## Cinemo: Consistent and Controllable Image Animation with Motion Diffusion Models
Official PyTorch Implementation
[](https://arxiv.org/abs/2407.15642)
[](https://maxin-cn.github.io/cinemo_project/)
[](https://huggingface.co/spaces/maxin-cn/Cinemo)
> [**Cinemo: Consistent and Controllable Image Animation with Motion Diffusion Models**](https://maxin-cn.github.io/cinemo_project/)
> [Xin Ma](https://maxin-cn.github.io/), [Yaohui Wang*†](https://wyhsirius.github.io/), [Gengyun Jia](https://scholar.google.com/citations?user=_04pkGgAAAAJ&hl=zh-CN), [Xinyuan Chen](https://scholar.google.com/citations?user=3fWSC8YAAAAJ), [Yuan-Fang Li](https://users.monash.edu/~yli/), [Cunjian Chen*](https://cunjian.github.io/), [Yu Qiao](https://scholar.google.com.hk/citations?user=gFtI-8QAAAAJ&hl=zh-CN)

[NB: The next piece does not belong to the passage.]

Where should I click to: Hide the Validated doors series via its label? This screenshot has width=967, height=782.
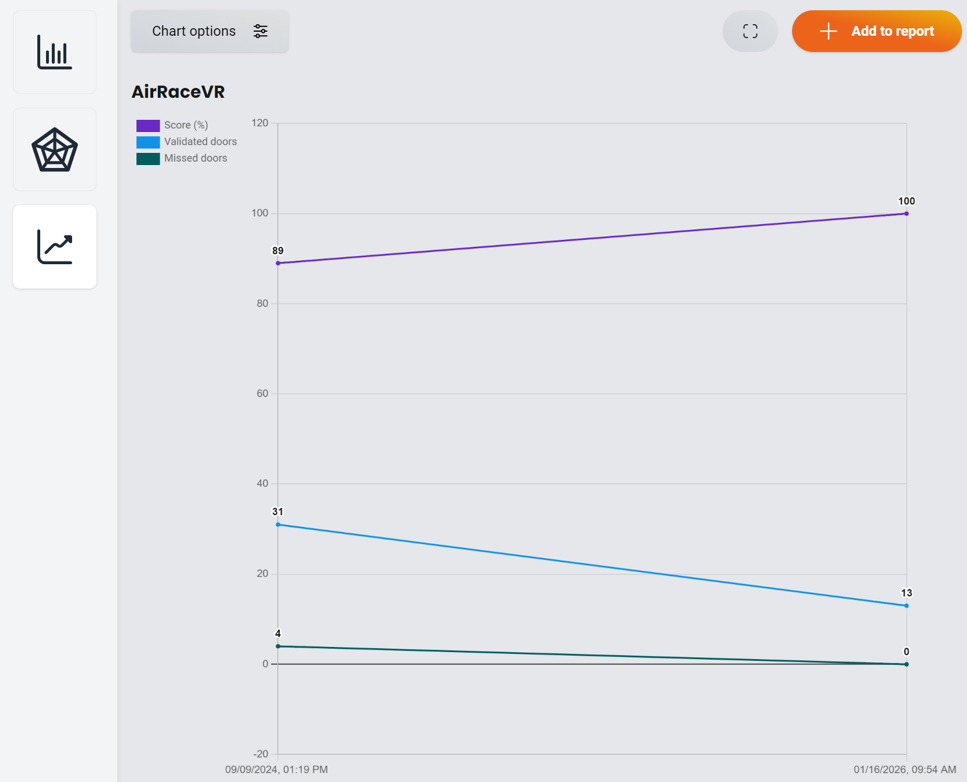[x=200, y=142]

> (*Corresponding authors, †Project Lead)
This repo contains pre-trained weights, and sampling code of Cinemo. Please visit our [project page](https://maxin-cn.github.io/cinemo_project/) for more results.
## News
- (🔥 New) Jul. 29, 2024. 💥 [HuggingFace space](https://huggingface.co/spaces/maxin-cn/Cinemo) is added, you can also launch [gradio interface ](#gradio-interface) locally.
- (🔥 New) Jul. 23, 2024. 💥 Our paper is released on [arxiv](https://arxiv.org/abs/2407.15642).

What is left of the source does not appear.